If you’re over the age of 65, you have a 10% chance of getting Alzheimer’s disease. If you’re over 85, your risk goes up to 50%. And that’s just Alzheimer’s disease. These numbers don’t include other forms of dementia. As a result, it’s vital you protect your brain now. And recent research suggests one particular mushroom can help you do just that.
Researchers at a rehabilitative hospital in Gunma, Japan studied the effects of Lion’s Mane mushroom on 100 patients. They had 50 patients take the mushroom, while 50 remained in a control group. The researchers were looking at how Lion’s Mane can treat various illnesses, so not all of these participants had dementia. They had Parkinson’s disease, diabetic neuropathy, and spinal cord injuries, to name a few.

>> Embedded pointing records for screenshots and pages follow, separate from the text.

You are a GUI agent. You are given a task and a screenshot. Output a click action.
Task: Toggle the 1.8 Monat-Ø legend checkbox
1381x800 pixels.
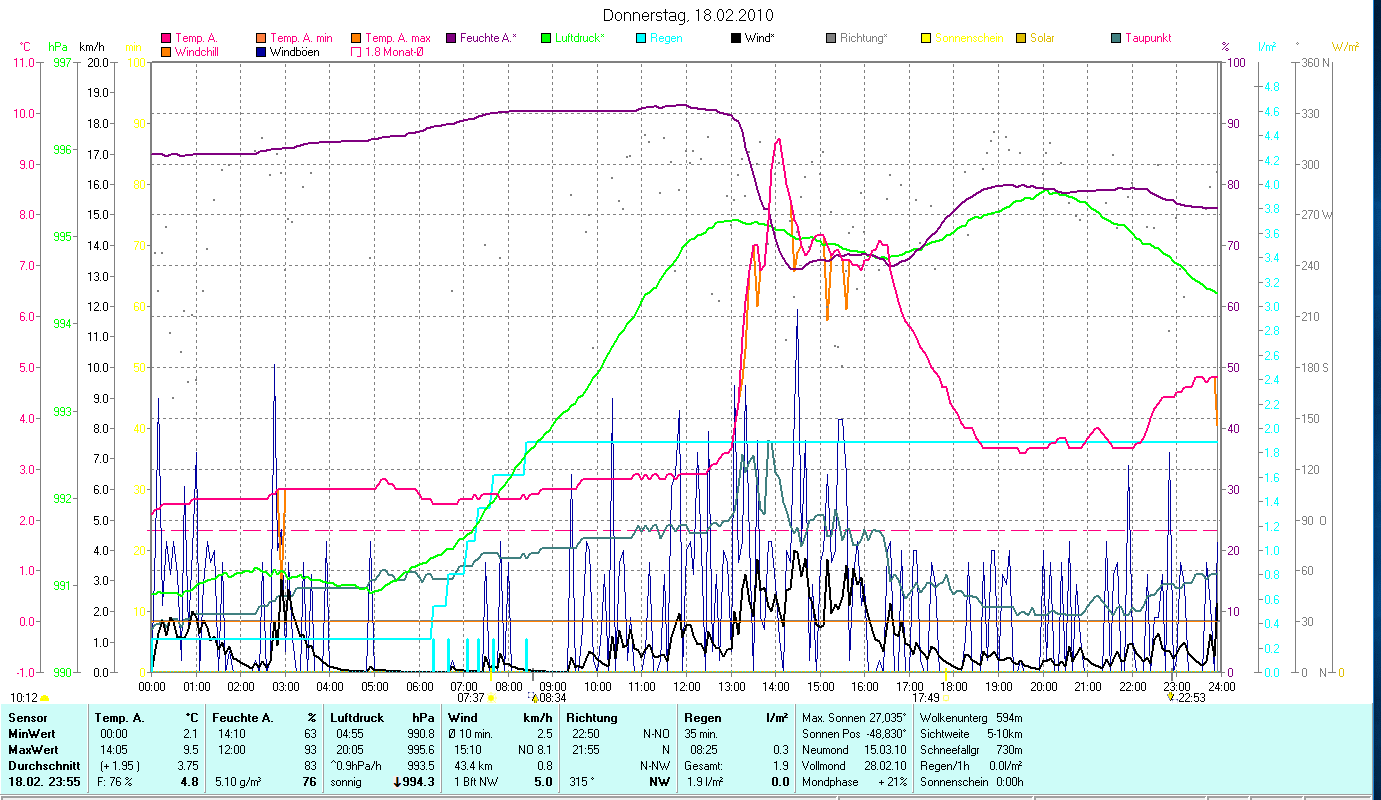356,51
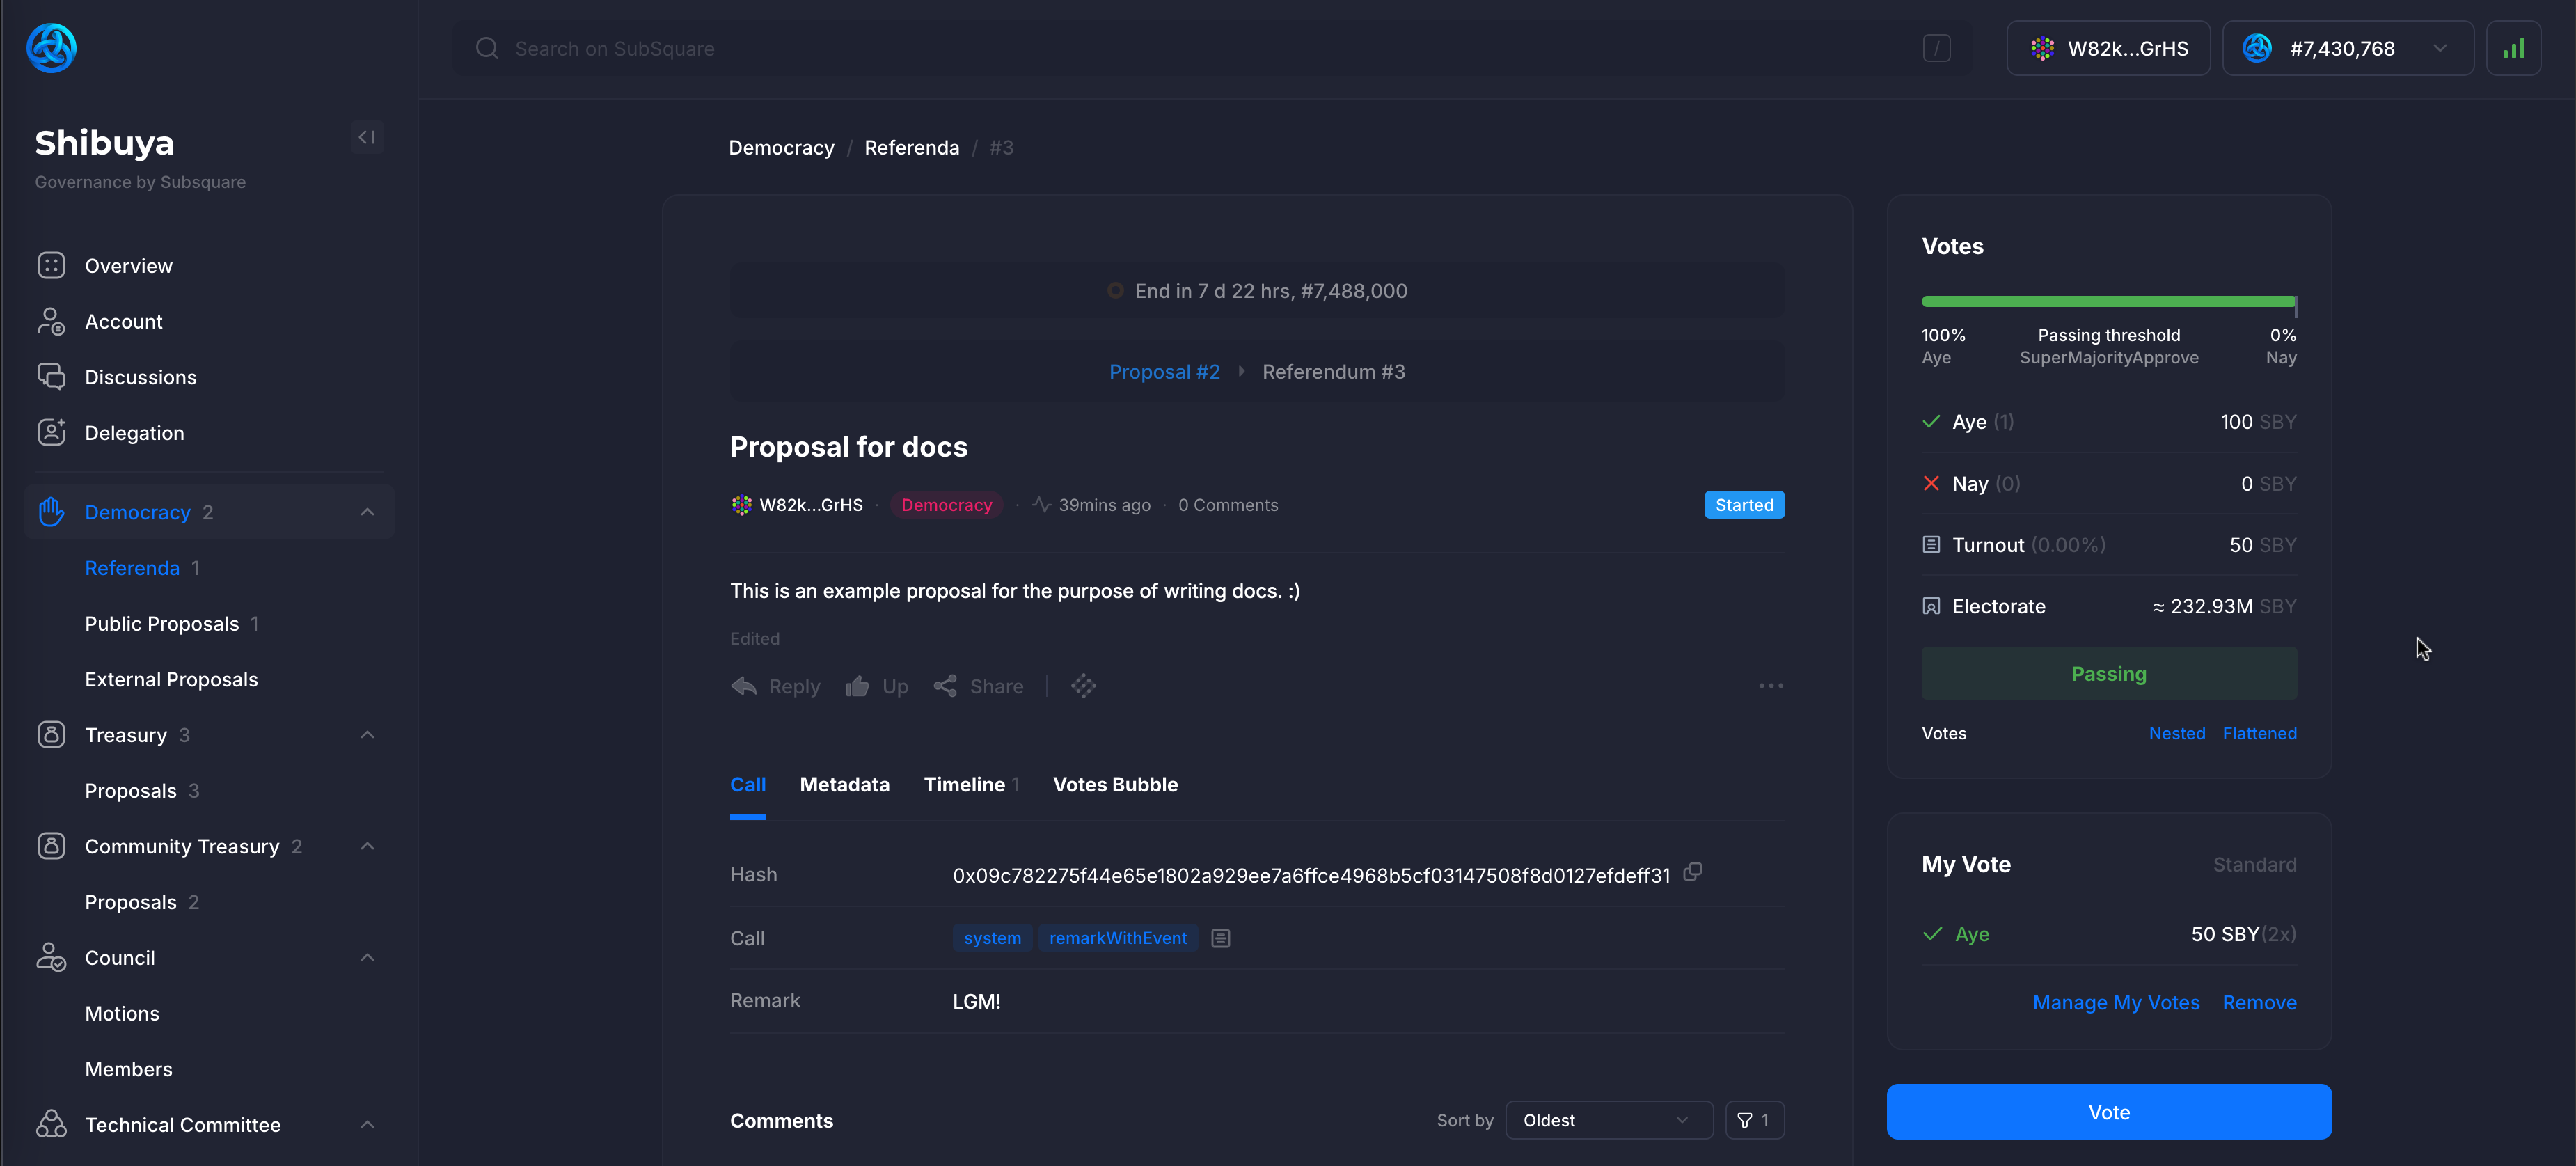Click the green Aye vote progress bar

(2107, 301)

But seven of the patients had clear dementia. And all seven cases were different types of dementia. So the study was able to evaluate Lion’s Mane on different memory problems.
The researchers gave each of the treatment group five grams of dried Lion’s Mane mushroom per day. And they did so for six months. The researchers also evaluated their Functional Independence Measure (FIM) before and after the six-month period. The FIM measures how independent a person is in physical (dressing, eating, walking, etc.) and perceptual (memory, understanding, etc.) capabilities.
After six months, six of the seven participants had significant improvements in their perceptual capabilities. And the overall FIM scores of all seven saw improvement. That means their physical capabilities improved as well.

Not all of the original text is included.